#355: Coinbase Launches A Layer 2 Network To Scale Ethereum, & More
1. Coinbase Launches A Layer 2 Network To Scale Ethereum

Last week, Coinbase announced Base, a Layer 2 (L2) network built on top of Ethereum, offering developers a low-cost, secure, and easy-to-use way to build decentralized applications. Built on the Optimism technology stack, Base is an open-source project that Coinbase hopes will help onboard the next billion users to the cryptoeconomy. Respectful of the current regulatory environment, Coinbase made clear its plans to decentralize the network over time without a native token.
With higher transaction throughput and lower user fees on the Ethereum blockchain, L2 networks ramped up to great success during 2022. Existing L2 networks Arbitrum and Optimism, for example, surpassed the daily transaction count of Ethereum’s base network. Despite that traction, their user counts still are low, with daily active users in the hundreds of thousands, apparently because the experience is not as user friendly as traditional internet services.
At 8.3 million monthly active users and more than 110 million verified accounts, Coinbase is in a good position to scale the number of people using decentralized networks around the world.
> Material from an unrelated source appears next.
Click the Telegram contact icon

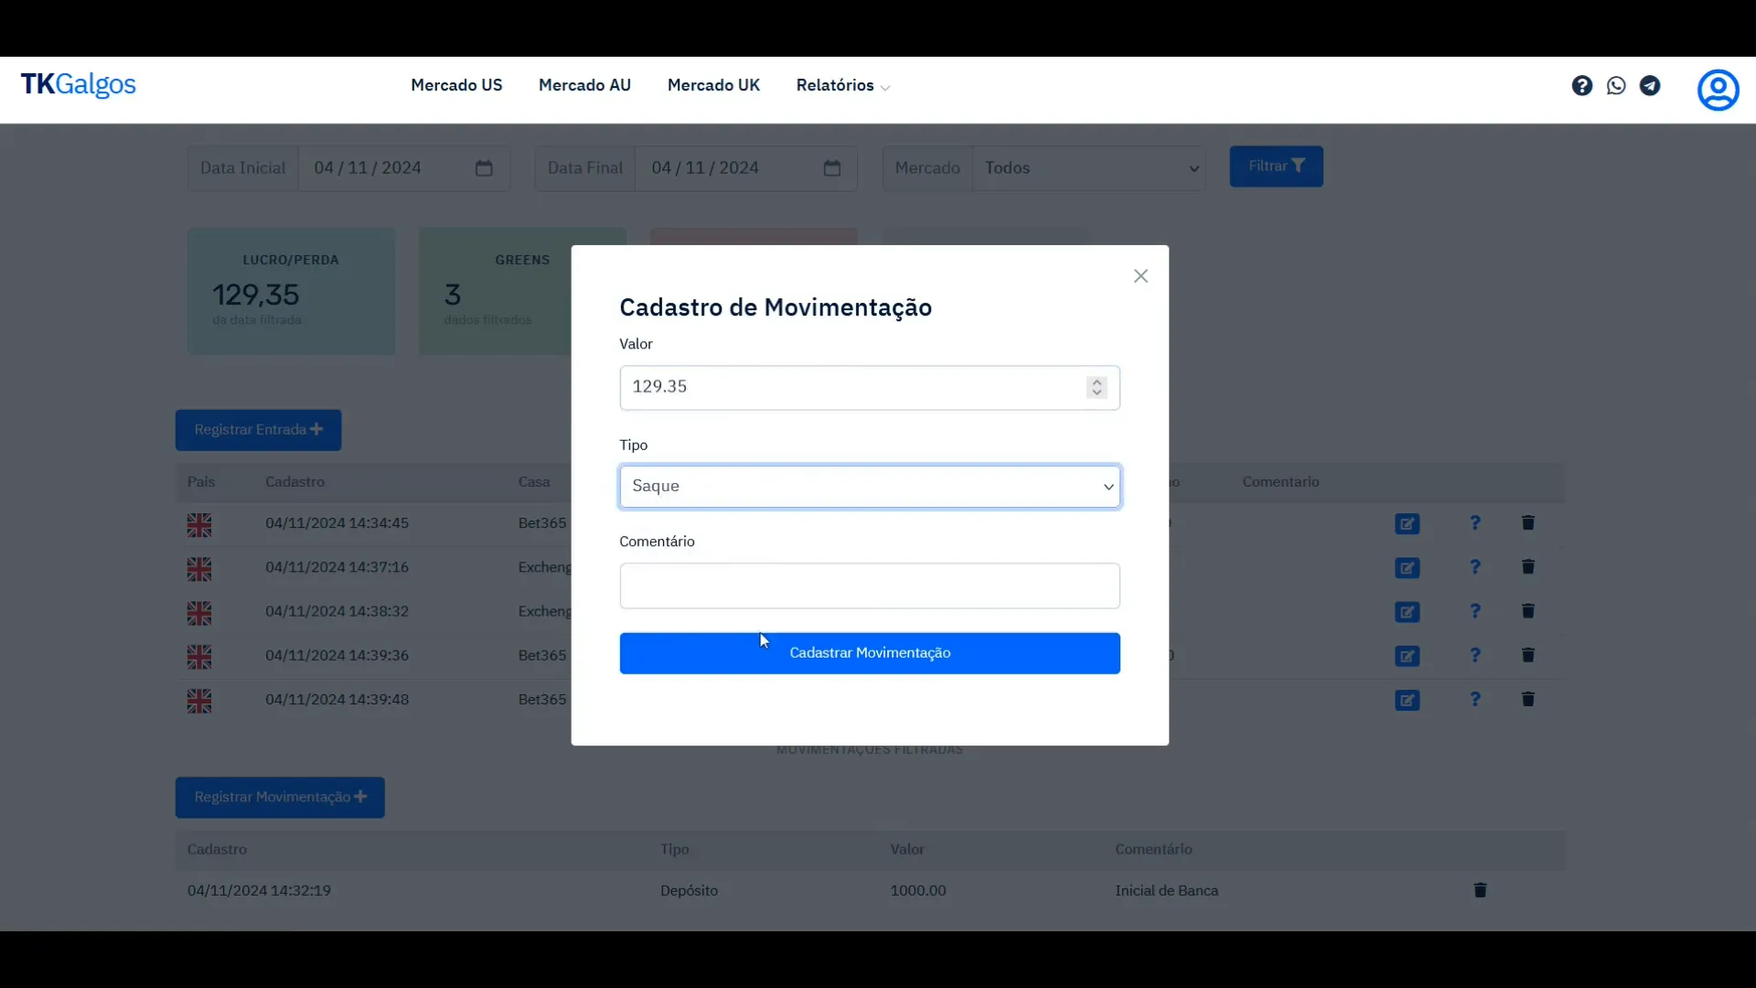click(1650, 84)
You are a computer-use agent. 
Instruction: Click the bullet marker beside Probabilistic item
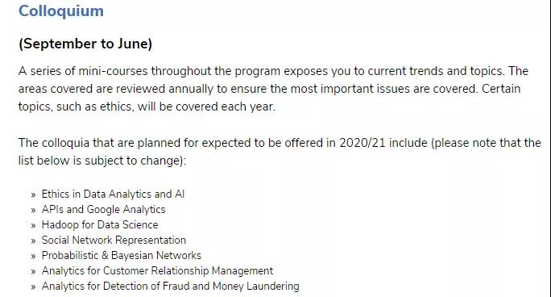33,257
The company plans to integrate Base into its own product suite, facilitating user access to decentralized apps. Soon Base will house a wide range of applications, from decentralized financial services to gaming, as many companies and projects have announced plans to build on the network.
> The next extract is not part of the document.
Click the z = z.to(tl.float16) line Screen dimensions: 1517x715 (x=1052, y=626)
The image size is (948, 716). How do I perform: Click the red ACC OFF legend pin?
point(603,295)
In our view, Coinbase’s decision to build and integrate its services into a decentralized crypto infrastructure highlights its deep alignment with the fair, transparent, and accessible financial services that public blockchains aim to offer. While it will not derive transaction revenue from Base at launch, Coinbase is likely to benefit financially if its Wallet serves as a trusted on-ramp and access point to applications on the network as it scales.
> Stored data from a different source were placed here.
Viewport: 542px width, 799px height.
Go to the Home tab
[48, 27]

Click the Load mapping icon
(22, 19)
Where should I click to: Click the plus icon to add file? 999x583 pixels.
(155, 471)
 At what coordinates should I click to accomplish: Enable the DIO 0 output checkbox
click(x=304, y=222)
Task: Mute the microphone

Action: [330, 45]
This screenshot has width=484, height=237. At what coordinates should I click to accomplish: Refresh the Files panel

2. Unstructured Environments Prove Too Big A Challenge For Toyota And Alphabet Robots

Last week, we learned that two prominent robotics projects are calling it quits despite artificial intelligence (AI) breakthroughs that are making headlines. Launched to design a robot for the home and office, Alphabet’s Everyday Robots subsidiary has shuttered at the same time that Toyota Research Institute’s home robot is pivoting to more structured environments like supermarkets. Both projects are sunsetting just as AI based on large language models seems to be inflecting toward accelerated growth.
ARK’s research suggests that robots need vast amounts of training data to learn how to move through the world. In our view, successful robotics companies will find an economic way to gain proprietary data advantages.
3. Deep Learning Enables De Novo Protein Design

In a new Nature publication, scientists at the Howard Hughes Medical Institute describe protein structures that they designed computationally from scratch. Combining deep learning (DL) techniques and traditional molecular modeling, the group designed an enzyme that produces stronger than natural bioluminescence—the ability for a molecule to glow. Bioluminescent enzymes are ubiquitous in biological research because they can be used to help scientists visually determine if a desired reaction did indeed occur. The method, which the scientists call “Family-wide hallucination,” generated an enzyme more thermally stable and compact than any in nature.
Family-wide hallucination could be a significant milestone in protein design, potentially enabling breakthroughs in agriculture, biomedicine, and other fields. Scientists began with a protein structure unrelated to the proteins they intended to imitate. Asking DL models like Deepmind’s Alphafold to generate protein structures slightly different from their starting points and then evaluating the performance of each simulated protein, they recreated natural evolution in silico.